Endlessly inquisitive, Mary combines her education in anthropology with her experience in public relations and visual effects to help brands venture down paths unexplored. A healthy interest in politics, economics, history and K-Pop all combine into Mary’s work. Mary studied at the University of Chicago and Yonsei University Seoul before working in New York and Vancouver and eventually making her way to London. At monopo, Mary is part of the production team, with a laser focus on guiding bold ideas towards reality.
Canada → USA → UK Born in Vancouver Trilingual (English, Mandarin Chinese, Korean) Cat Lady Queen of K-Pop Director of Chopsticks
Stray Kids! They’re an eight-member boy group that produces their own music. Something I really love about them is that they fully own their musical style and even clap back at criticism: When they first debuted in 2017-2018, a lot of netizens described their music as “noise” and likened their songs to “banging pots and pans.” A few years later, they released a song called “God’s Menu” that leaned into the pots and pans sound even more. One of the hardest things about creating and putting something you love out there into the world is seeing how people respond to it and Stray Kids has inspired me to really own what I create, no matter what anyone else says.
Vancouver will always be home. When I was younger, I wanted to escape and go somewhere else that was flashier and busier. But when I came back home after living in the US for five years, I really grew to love and appreciate the city for everything that it is.
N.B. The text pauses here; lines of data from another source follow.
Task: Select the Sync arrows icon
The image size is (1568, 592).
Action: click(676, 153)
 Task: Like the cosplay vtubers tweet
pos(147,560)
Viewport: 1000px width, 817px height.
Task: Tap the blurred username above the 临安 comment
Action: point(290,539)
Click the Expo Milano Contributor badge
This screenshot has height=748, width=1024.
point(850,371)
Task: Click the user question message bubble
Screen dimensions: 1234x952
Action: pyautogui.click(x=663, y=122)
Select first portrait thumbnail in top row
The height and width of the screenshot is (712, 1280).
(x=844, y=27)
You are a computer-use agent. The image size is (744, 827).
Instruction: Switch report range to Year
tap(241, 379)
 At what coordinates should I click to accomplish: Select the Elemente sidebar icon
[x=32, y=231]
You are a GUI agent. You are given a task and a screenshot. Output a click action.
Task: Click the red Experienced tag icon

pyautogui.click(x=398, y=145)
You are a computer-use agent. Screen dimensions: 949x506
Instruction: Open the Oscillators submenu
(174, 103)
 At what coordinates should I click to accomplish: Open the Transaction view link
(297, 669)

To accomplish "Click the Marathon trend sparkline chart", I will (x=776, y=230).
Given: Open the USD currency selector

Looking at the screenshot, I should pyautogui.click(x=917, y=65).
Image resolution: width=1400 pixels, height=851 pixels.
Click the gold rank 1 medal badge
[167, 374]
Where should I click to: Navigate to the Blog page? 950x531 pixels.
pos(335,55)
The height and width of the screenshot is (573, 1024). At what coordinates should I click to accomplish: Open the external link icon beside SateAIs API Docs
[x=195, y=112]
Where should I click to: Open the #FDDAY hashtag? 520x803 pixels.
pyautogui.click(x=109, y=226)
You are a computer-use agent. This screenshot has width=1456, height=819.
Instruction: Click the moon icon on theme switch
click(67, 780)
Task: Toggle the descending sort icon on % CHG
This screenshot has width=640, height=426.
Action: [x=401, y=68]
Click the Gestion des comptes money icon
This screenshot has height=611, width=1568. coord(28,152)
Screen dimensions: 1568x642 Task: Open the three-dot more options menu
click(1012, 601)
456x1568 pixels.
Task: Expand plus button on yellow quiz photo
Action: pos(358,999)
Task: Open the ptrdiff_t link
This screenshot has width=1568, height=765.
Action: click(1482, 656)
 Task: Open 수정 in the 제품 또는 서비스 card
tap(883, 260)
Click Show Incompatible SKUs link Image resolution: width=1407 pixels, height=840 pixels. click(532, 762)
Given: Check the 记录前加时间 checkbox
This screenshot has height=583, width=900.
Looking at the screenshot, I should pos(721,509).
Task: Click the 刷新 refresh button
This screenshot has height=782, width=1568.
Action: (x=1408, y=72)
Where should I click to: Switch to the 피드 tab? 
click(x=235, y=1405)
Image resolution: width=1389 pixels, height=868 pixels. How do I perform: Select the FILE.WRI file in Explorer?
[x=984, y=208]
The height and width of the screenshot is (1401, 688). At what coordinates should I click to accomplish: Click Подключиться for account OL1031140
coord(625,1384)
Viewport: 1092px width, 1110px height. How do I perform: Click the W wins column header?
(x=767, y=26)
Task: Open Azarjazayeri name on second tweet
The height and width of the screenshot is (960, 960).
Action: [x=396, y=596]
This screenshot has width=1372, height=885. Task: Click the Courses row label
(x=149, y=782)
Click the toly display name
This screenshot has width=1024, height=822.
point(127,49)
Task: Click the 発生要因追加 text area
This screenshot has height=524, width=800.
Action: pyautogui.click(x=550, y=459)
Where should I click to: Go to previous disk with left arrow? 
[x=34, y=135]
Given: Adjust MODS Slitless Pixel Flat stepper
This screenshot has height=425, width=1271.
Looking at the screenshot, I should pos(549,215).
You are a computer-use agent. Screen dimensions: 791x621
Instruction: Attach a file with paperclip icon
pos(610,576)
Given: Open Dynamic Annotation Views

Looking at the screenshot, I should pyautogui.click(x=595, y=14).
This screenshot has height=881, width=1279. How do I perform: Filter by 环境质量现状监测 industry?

As for New York and Seoul, I learned so much from living in both of these cities. But one lesson that they both taught me was that I am more capable than I give myself credit for. I used to think that being brave meant feeling no fear, so I obviously couldn’t be a courageous person. But after living in New York and Seoul, I realised that being brave means pushing forward despite feeling fear. I had been selling myself short for a long time.
Something that I’m always working on is trying not to get overwhelmed by the sheer number of moving parts that I have to wrangle. I like to think of a project manager as a stabilising force on a team, keeping everyone organised and afloat. But that often means being on the receiving end of endless problems that need to be solved. For me, the most challenging and rewarding aspect of my work is something that I do every day: Pushing past the overwhelm and charting a path forward.